May 2011 Archives

"Wearing Down Arizona" -a talk with Sandra Soto

Prof. Sandra Soto gave a talk as part of the Colloquia Series that was co-sponsored by GWSS and Chicano Studies on Thursday April 21st. The talk was originally called "What's Wrong with Arizona" but she renamed it "Wearing Down Arizona." She spoke of her current activist work (with the Tucson 11) in response to the recent ban on Ethnic Studies as well as well as the now famous SB1070. This law would allow and require police officers to act as border enforcement agents and demand documentation from anyone "perceived" to be undocumented. One of the things I found interesting and telling is that for Tom Horne and other critics, the mere mention of "race" is considered racist i.e. the ban on Ethnic Studies classes. Prof. Soto also gave an example of the way that Horne often quotes Dr. Martin Luther King Jr. speeches that she referred to as the "deadening" of speech. Prof. Soto also spoke of the way that Horne has targeted the books used in Mexican American Studies programs (namely Occupied America) as well as youth activists as "seditious" and "militant" troublemakers. At the root of this "racialization of fear," is the hope that through aggressive and overt hate aimed at brown bodies, people will begin to "self-deport." One of my concerns that I spoke with Prof. Soto about was the rate of youth suicide for undocumented persons as an unfortunate reality of "self deportation." Prof. Soto also spoke extensively of the possibilities for queer theory to be used in critiquing the legal aspects of such initiatives as well as the deconstruction of family-valued based rhetoric. The presentation was helpful for me to think through my own research interests on how language is employed to create a racialized fear of "others." Some of the questions I had centered on how the racialization of fear has repercussions for both migrants and U.S. born people of color. How can we analyze this relationship without conflating the two very distinct experiences? How can one speak of the realities of racialization without being labeled a racist? And, what is next? If we know that Ethnic Studies is under attack throughout the country along with a rampant and seemingly acceptable xenophobia, what does can this moment teach us about "diversity" "coalitions" and "representation"?
-reina rodríguez

"News from our Families - At the Borders"

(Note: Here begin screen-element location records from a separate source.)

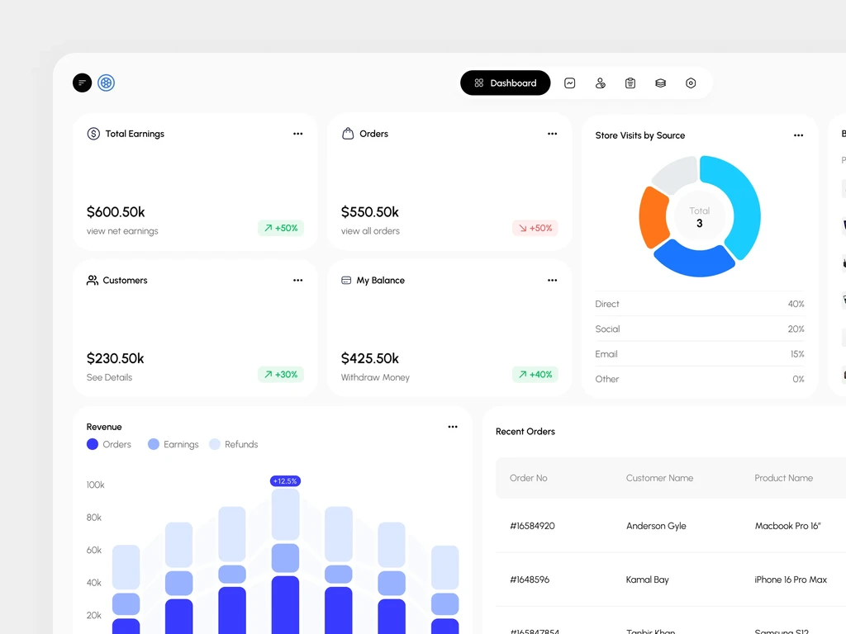Toggle the Earnings series in Revenue legend
Image resolution: width=846 pixels, height=634 pixels.
coord(173,444)
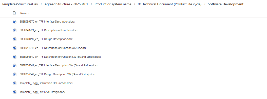Viewport: 267px width, 99px height.
Task: Go to TemplatesStructuresDev breadcrumb
Action: click(20, 4)
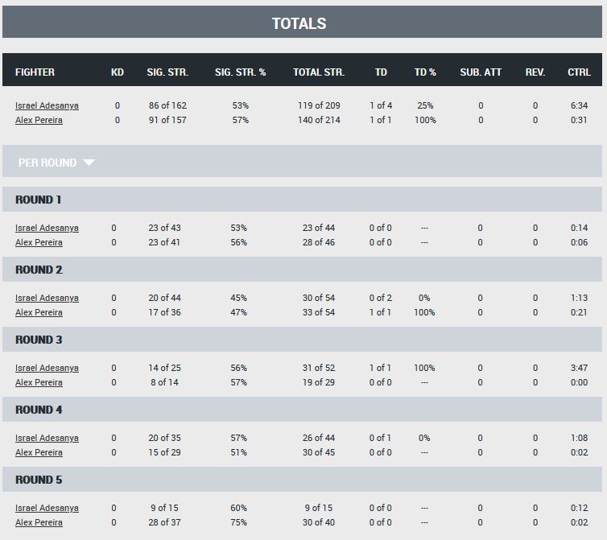Open Alex Pereira link under Round 5
The height and width of the screenshot is (540, 607).
(39, 522)
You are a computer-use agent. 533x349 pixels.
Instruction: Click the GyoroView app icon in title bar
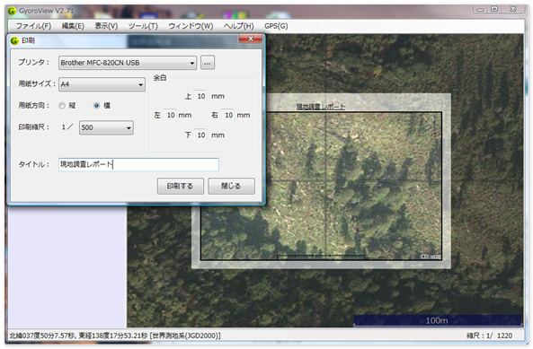coord(12,11)
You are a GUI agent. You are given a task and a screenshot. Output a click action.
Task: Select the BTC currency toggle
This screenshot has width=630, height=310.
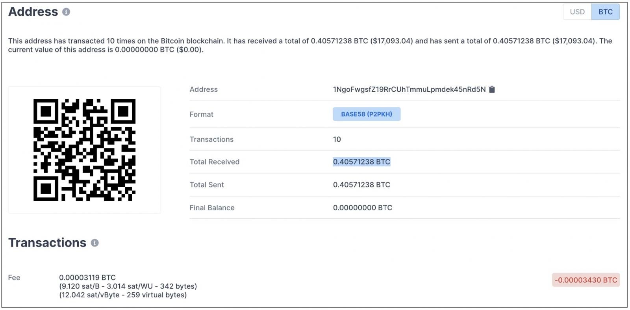pyautogui.click(x=605, y=12)
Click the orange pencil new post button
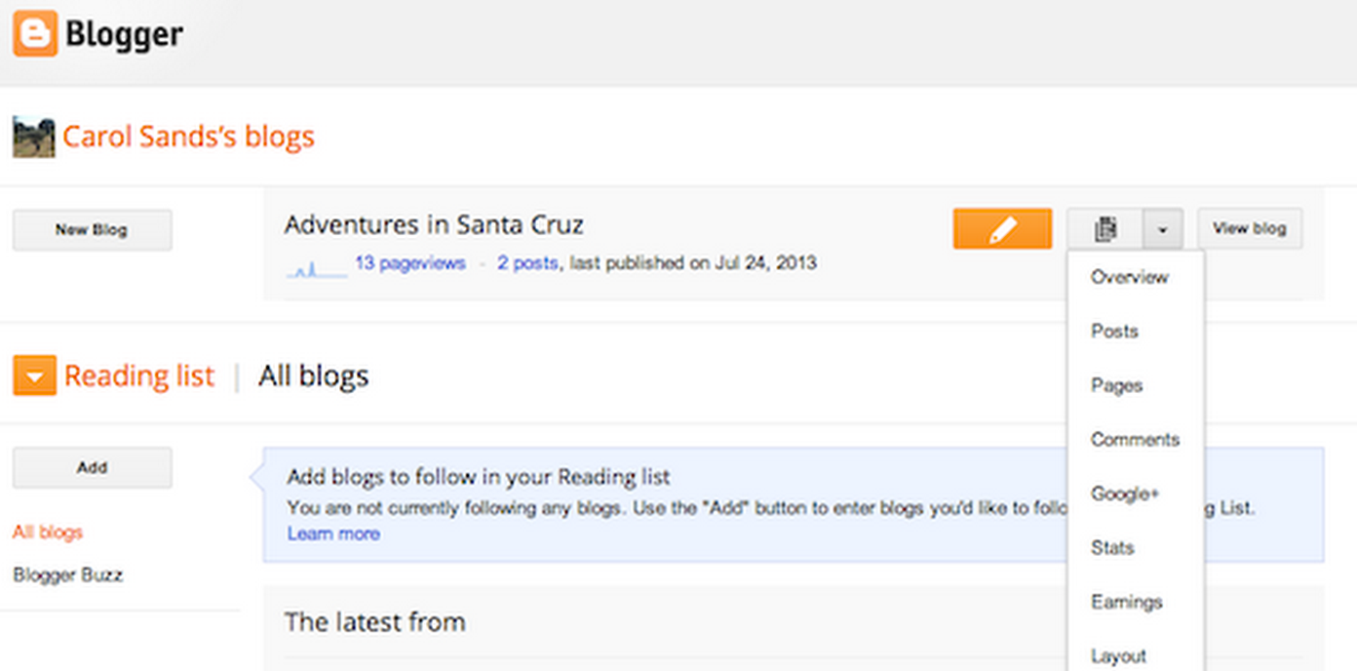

This talk sponsored by the Diversity & Equality, the Women's Center, and the GLBTA Programs Office as well as our very own GWSS department featured professors Daniel Brauer form ASU, Charles Morris from Boston College as well as Karma Chavez from the University of Wisconsin-Madison. Being that I has recently read Chavez's "Spacializing Performativity" article that spoke of the death of Victoria Arellano, I was very looking forward to the talk. The panelists spoke of the possibilities of coalition building among LGBT and migration activist and scholars and touched on the potential risks of such coalitions. Prof. Brauer began his discussion by speaking about the prominence and visibility of the Westboro Baptist Church and the ways that homophobia was understood/presented it media during the protests at military funerals as opposed to protests targeting funerals of LGBTQ community members. Prof. Morris spoke of a news story that claimed to "transcend race and sexuality" wherein a picture of a "modern" queer family was located in a "liminal space" in the queer archive. I found this quite interesting with regard to how visibility becomes negotiated for queer families. What is lost in this media story / queer archive? What is gained from this type of visibility especially one that claims to transcend both sexuality and race? Prof. Chavez's talk was most interesting to me because it focused on asking this question. In the "coming out of the shadows" narrative of undocumented youth exclaiming that they are "undocumented and unafraid" what is at stake for the LGBTQ youth that demand to be recognized wholly? What can be gained from coalition movements? Is there always a common ground or is one aspect always being overlooked/ignored/trumped?